How much do Delayed Retirement Credits increase my benefit?

Delayed Retirement Credits increase your benefit by 2/3 of 1% for each month you delay past Full Retirement Age, which equals 8% per year. If your FRA is 67 and you wait until 70, your benefit increases by 24% above your PIA. If your FRA is 66, the maximum increase is 32% (4 years × 8%).

What is the last age at which I can earn Delayed Retirement Credits?

Delayed Retirement Credits stop accruing at age 70. There is no benefit to waiting past 70 — you should claim by then to avoid leaving money on the table.

Do Delayed Retirement Credits apply to spousal benefits?

No. If you claim a spousal benefit on your spouse's record, your benefit is based on your spouse's PIA and is not increased by your own DRCs. However, if your spouse delays claiming their own benefit, that delay does increase your spousal benefit because it's calculated from their higher benefit amount.

Does my surviving spouse receive my Delayed Retirement Credits?

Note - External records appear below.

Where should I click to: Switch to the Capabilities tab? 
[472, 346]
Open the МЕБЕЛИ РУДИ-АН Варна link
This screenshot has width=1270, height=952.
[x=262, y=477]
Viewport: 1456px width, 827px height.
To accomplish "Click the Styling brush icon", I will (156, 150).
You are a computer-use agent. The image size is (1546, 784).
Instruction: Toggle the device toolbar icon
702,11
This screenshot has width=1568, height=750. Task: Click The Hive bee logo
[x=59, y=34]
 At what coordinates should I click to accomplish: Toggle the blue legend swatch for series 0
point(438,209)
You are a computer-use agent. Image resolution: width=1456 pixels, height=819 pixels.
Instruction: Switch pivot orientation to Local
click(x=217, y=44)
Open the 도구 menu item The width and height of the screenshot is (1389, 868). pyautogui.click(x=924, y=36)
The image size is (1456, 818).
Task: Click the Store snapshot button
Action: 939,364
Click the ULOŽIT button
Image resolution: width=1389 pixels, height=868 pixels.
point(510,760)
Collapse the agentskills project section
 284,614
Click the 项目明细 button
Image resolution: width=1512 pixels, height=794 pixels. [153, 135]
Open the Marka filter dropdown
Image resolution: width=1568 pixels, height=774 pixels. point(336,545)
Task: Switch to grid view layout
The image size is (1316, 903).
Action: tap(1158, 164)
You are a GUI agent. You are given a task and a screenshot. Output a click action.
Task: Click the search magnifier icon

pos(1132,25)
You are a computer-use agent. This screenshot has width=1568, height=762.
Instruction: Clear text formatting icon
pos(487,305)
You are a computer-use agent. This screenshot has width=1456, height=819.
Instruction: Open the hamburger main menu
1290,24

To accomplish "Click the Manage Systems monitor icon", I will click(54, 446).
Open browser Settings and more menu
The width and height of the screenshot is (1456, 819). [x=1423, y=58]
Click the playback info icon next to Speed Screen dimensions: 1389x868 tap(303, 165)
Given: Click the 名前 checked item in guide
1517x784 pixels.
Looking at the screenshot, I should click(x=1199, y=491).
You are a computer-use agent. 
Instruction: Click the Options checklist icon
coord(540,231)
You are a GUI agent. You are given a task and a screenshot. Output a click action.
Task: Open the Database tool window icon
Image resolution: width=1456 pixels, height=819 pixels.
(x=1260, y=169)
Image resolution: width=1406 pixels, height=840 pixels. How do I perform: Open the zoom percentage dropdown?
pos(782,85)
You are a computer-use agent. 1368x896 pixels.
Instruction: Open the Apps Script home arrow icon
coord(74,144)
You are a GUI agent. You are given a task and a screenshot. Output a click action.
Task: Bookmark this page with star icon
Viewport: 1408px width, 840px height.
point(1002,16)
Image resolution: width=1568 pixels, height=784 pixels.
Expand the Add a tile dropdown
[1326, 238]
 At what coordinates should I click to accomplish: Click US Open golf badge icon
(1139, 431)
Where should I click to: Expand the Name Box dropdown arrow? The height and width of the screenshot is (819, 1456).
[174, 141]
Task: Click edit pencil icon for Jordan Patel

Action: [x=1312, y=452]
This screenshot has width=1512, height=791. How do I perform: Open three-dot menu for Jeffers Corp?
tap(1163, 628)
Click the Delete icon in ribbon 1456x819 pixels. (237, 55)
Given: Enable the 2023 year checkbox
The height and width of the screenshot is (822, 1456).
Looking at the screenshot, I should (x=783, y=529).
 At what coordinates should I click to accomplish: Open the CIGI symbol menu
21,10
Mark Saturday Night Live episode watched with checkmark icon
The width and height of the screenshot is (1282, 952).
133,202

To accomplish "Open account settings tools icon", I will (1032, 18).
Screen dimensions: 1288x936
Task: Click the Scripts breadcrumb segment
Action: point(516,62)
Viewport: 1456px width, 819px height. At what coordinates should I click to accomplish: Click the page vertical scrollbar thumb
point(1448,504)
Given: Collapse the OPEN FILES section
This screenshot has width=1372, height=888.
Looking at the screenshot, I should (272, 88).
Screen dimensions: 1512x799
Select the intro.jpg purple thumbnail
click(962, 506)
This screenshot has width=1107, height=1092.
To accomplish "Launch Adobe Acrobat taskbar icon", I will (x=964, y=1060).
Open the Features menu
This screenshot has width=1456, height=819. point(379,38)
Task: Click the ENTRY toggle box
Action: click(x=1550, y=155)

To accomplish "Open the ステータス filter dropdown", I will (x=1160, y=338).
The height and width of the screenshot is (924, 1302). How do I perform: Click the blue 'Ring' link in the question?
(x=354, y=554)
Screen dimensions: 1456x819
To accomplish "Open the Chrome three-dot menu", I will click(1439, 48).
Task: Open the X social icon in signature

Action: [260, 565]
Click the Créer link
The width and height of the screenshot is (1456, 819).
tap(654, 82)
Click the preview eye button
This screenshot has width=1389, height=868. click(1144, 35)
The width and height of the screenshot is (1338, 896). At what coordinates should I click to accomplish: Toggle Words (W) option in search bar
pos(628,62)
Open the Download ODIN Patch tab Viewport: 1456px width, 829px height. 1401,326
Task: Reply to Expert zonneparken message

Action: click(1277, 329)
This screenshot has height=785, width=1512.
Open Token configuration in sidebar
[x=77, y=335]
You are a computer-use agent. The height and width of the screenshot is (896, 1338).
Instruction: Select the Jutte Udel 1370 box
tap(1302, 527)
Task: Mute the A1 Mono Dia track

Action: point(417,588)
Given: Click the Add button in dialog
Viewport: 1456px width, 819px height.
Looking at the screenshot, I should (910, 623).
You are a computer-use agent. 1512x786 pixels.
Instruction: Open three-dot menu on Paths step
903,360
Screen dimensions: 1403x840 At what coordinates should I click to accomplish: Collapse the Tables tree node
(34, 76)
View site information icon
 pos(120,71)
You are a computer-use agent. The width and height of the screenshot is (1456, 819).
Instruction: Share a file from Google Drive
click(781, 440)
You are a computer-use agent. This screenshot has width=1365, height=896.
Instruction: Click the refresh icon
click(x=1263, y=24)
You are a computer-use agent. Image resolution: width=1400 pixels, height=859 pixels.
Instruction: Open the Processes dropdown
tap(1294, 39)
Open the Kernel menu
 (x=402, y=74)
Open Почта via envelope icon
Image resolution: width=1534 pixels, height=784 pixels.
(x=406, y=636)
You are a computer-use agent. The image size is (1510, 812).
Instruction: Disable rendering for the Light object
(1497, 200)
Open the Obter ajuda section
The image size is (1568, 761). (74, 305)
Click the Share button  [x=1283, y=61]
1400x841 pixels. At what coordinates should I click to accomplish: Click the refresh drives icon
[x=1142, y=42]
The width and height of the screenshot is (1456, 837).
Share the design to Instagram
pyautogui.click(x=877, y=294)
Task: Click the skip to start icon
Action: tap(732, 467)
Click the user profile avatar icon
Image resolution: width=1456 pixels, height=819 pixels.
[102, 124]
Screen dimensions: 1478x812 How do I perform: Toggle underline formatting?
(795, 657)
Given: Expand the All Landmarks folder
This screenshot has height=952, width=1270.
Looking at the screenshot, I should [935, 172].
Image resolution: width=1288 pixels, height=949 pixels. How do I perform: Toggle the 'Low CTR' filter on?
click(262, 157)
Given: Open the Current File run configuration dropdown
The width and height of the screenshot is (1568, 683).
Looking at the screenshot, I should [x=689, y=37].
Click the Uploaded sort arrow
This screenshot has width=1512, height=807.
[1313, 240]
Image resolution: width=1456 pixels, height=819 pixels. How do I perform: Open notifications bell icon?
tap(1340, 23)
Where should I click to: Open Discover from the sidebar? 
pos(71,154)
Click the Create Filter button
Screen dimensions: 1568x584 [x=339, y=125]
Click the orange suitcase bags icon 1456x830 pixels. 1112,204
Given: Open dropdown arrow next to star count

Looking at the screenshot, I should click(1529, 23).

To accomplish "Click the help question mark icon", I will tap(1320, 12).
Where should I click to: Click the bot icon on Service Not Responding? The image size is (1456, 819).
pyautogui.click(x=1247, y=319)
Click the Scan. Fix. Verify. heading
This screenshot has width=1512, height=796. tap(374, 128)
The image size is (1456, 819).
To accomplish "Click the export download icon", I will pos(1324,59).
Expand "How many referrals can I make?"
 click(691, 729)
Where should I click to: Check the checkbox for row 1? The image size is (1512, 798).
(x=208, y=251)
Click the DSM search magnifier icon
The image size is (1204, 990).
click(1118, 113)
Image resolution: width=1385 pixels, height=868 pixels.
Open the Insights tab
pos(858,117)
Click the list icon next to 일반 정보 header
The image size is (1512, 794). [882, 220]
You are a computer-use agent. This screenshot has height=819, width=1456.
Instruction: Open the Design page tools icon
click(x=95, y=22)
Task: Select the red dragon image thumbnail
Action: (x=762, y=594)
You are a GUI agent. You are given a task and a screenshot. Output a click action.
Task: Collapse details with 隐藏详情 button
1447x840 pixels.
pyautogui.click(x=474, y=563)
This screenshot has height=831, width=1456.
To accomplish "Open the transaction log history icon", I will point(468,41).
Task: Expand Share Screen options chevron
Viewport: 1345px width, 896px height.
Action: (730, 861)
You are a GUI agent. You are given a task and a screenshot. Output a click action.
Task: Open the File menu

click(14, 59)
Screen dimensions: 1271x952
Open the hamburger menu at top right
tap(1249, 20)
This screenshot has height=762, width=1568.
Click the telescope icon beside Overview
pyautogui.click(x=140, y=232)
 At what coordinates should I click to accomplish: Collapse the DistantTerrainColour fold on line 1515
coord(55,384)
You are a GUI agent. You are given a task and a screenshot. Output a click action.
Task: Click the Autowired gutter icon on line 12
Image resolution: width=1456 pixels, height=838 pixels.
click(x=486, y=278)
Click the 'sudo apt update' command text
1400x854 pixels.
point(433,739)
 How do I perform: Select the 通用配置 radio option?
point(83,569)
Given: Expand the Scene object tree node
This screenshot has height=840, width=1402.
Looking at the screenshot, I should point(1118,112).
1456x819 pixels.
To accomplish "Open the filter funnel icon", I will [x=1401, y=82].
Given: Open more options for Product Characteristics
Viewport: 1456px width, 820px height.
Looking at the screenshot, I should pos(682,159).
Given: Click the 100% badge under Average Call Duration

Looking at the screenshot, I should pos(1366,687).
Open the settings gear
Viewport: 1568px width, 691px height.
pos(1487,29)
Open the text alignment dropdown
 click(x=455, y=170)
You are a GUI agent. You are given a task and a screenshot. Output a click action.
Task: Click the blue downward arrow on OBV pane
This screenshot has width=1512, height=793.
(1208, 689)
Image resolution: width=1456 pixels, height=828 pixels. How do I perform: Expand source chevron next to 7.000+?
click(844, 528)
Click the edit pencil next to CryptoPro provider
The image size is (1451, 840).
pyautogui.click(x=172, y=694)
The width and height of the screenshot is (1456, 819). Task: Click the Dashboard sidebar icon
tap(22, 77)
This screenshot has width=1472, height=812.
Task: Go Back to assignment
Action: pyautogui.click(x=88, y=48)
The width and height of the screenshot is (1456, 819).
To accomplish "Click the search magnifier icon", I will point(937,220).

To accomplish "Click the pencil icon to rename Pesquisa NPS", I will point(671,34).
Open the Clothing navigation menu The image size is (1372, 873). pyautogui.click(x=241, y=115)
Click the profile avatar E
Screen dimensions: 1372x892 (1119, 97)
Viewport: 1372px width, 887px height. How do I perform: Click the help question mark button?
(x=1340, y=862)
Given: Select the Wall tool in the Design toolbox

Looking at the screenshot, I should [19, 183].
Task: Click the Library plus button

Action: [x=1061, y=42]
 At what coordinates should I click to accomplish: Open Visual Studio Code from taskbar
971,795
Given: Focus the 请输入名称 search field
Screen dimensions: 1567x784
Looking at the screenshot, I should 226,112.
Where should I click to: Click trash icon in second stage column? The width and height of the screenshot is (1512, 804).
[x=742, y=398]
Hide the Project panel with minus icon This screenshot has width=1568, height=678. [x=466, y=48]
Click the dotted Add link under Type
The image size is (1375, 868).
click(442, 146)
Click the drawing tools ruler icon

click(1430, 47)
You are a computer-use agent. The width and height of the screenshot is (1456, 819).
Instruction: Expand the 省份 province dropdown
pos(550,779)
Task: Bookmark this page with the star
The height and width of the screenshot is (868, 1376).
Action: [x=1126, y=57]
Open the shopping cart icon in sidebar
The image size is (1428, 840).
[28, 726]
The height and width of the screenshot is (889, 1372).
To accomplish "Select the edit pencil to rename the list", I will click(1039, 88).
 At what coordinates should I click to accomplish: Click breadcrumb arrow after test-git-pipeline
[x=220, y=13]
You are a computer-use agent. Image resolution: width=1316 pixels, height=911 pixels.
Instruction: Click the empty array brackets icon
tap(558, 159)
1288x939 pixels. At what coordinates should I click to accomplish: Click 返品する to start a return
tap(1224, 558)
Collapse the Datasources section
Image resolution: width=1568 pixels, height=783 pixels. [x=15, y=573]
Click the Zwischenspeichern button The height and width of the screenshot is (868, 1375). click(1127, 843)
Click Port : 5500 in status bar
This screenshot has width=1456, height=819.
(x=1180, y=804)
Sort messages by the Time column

Yes. If you die before your spouse, your surviving spouse's benefit is based on the amount you were actually receiving (or were entitled to receive), which includes your DRCs. This is one of the strongest reasons high earners should consider delaying — it provides a larger survivor benefit for a lower-earning spouse.

What happens to withheld benefits from the earnings test — are they returned as DRCs?

Yes. If benefits are withheld before FRA because you exceeded the earnings test limit, SSA credits you for those withheld months when you reach FRA. Your benefit is recalculated as if you had claimed later, effectively restoring those credits through a higher monthly payment.